Yönergeler =>
**a.** Direniş üzerine metne göre Rasim Özdenören, baskı karşısında direnme öğüdünün nasıl tutulacağını göstermeyi neden zor bulur? Bir ila üç cümleyle açıklayın.
**b.** Direniş üzerine metni son cümlesinden itibaren devam ettirin.

----- Verilen Metin

Nuri Pakdil yazma eylemini direnişle özdeş kılar. Onun direnişi “Şirke Direniştir.” : “Çok boyutlu, karmaşık durumlar yumağı gibi duran Şirke Direniş. Sonuna değin gidilmesi gereken bir hatta. Bir daha buluyorum. Elbette: çok da milimetriktir Direnişin Mimarisi.” (Yazmak Bir Mucize, s.92)



Şerhini yaptığımız beyitteki “direnişin dikaçısı” bu milimetrik direniş mimarisinin bir gereğidir belki de. Rasim Özdenören direnişe ilişkin şu tespiti yapar: “İnsanlara baskı karşısında direnin diye öğüt vermek kolay ama o öğüdün nasıl tutulacağını göstermek zordur. Çünkü direnmeyi göstermek o işi fiilen yapmakla birdir. Başka bir söyleyişle, direnişi tanımlayarak göstermek, birine bir adresi tarif etmeye benzemez. İllâ da o adresi tarif etmek gerekecekse, bunun yolu bizzat o adrese gitmek olur.” (Siyasal İstiareler, s.148)

----------
----- Veri Kümesinden Kayıtlar

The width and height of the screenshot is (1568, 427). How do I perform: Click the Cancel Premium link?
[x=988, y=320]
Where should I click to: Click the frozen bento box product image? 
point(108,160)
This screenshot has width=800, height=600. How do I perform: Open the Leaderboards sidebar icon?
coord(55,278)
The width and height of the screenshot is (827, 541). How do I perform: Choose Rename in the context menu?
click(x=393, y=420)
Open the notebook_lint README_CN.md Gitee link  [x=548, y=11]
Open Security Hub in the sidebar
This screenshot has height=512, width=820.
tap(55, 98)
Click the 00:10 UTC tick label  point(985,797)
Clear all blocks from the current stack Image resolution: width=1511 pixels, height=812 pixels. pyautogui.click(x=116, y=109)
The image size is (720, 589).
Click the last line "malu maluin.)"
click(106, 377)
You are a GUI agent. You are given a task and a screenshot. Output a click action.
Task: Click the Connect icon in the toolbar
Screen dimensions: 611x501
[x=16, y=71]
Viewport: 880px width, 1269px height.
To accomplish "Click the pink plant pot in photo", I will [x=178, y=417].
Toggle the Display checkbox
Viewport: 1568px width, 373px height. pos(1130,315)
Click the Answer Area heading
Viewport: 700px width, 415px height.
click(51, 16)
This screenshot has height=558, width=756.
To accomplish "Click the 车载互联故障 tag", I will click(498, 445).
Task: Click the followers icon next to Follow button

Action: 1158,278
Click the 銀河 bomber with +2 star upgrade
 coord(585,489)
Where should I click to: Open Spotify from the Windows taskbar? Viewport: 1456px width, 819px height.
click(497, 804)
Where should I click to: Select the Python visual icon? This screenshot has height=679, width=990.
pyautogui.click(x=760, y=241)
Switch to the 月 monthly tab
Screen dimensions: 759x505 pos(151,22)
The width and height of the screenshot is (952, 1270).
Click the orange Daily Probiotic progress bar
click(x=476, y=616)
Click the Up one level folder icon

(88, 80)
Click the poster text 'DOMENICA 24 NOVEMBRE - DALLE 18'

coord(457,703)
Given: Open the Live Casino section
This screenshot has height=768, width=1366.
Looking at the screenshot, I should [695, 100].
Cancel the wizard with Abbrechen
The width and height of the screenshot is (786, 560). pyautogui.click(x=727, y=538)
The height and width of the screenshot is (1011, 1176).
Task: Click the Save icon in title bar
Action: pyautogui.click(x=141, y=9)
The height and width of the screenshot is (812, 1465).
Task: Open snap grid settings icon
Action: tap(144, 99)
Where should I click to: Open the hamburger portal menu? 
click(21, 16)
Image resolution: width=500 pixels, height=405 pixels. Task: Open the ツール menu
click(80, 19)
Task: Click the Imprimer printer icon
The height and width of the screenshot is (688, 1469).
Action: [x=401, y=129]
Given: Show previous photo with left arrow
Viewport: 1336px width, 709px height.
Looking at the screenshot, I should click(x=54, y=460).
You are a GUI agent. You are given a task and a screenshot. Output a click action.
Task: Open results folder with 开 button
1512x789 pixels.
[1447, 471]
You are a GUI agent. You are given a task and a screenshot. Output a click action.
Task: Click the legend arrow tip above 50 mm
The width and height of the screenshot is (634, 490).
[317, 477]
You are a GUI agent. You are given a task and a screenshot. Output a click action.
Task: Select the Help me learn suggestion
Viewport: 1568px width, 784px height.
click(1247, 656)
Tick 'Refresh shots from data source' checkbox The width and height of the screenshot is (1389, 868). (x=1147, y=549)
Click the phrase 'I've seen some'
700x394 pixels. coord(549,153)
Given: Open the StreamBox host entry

----------

Soruların Yanıtları =>
**a.** Özdenören'e göre direnmeyi göstermek, o işi fiilen yapmakla birdir. Direnişi tanımlayarak göstermek bir adres tarif etmeye benzemez. Bu adres illâ tarif edilecekse, bunun yolu bizzat o adrese gitmektir.

**b.**
Bu tespitte olduğu gibi Nuri Pakdil de direnişi sadece yazı ya da sözle dile getirmez bilfiil yaşar. Çağımızda Müslüman bir yazarın öncelikli sorumluluğu, insanları onursuz bir yaşama zorlayan din dışı düzenlere karşı, zulme karşı, haksızlıklara karşı insanlarda direniş bilinci oluşturmak olmalıdır.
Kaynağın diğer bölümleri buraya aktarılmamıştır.